Activity
Among the entries below, one stretch runs from the line that contains "Given: Click the json-schema.org URL link" through the line that contains "899x761 pixels.". Repeat that stretch exactly, ends included, and only that.

Given data
..........

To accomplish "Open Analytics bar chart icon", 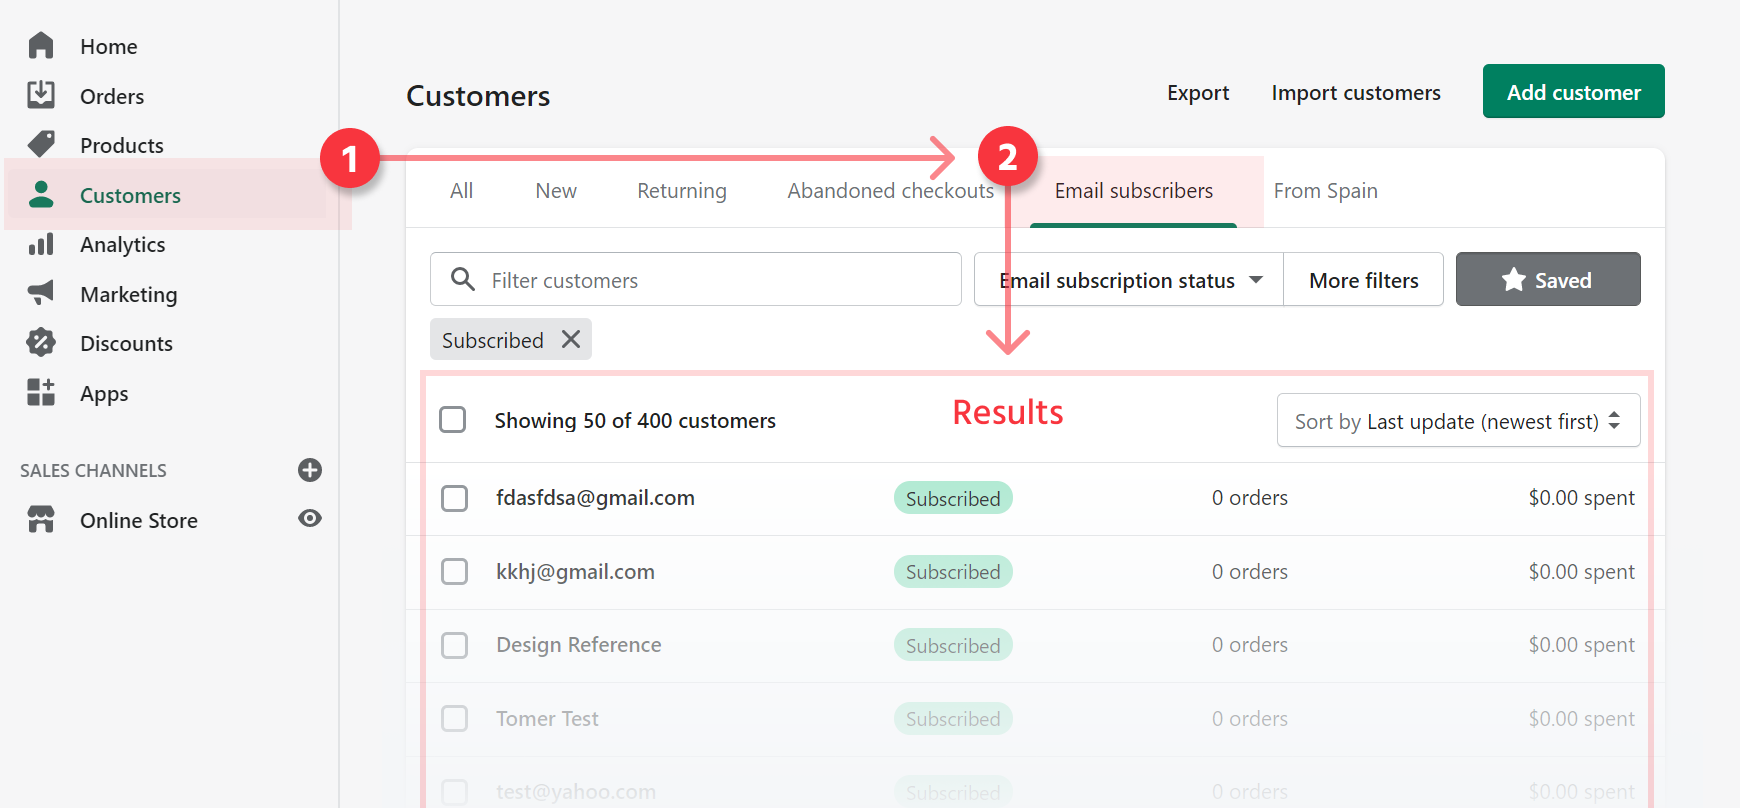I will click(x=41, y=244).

..........

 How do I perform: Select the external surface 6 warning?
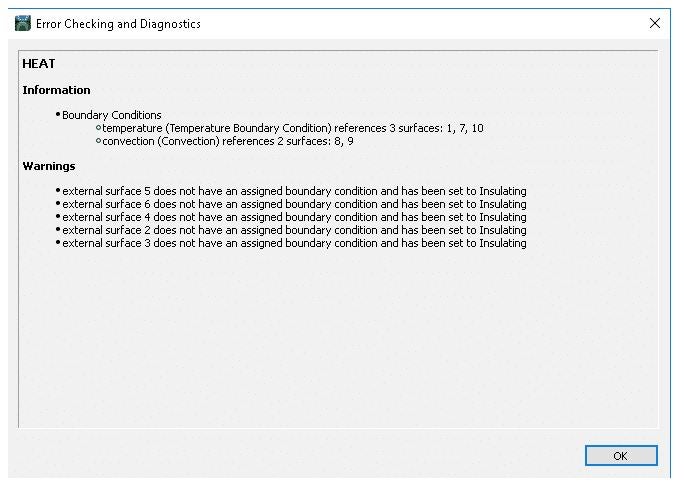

..........

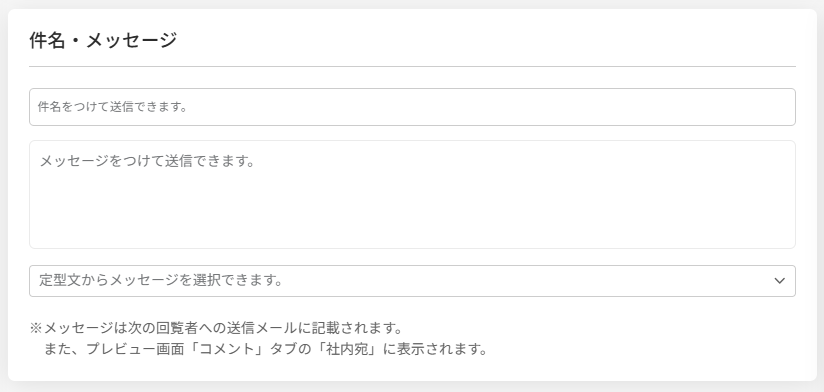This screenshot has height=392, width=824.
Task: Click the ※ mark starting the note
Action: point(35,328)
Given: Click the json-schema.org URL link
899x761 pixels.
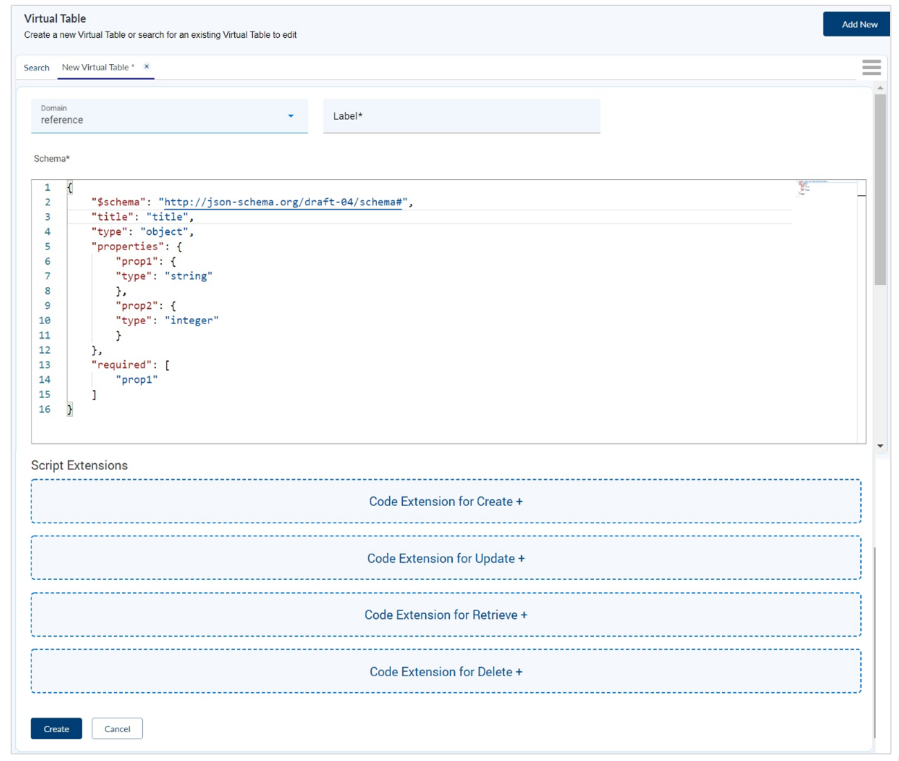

..........

Task answer
Given: Click the json-schema.org URL link
899x761 pixels.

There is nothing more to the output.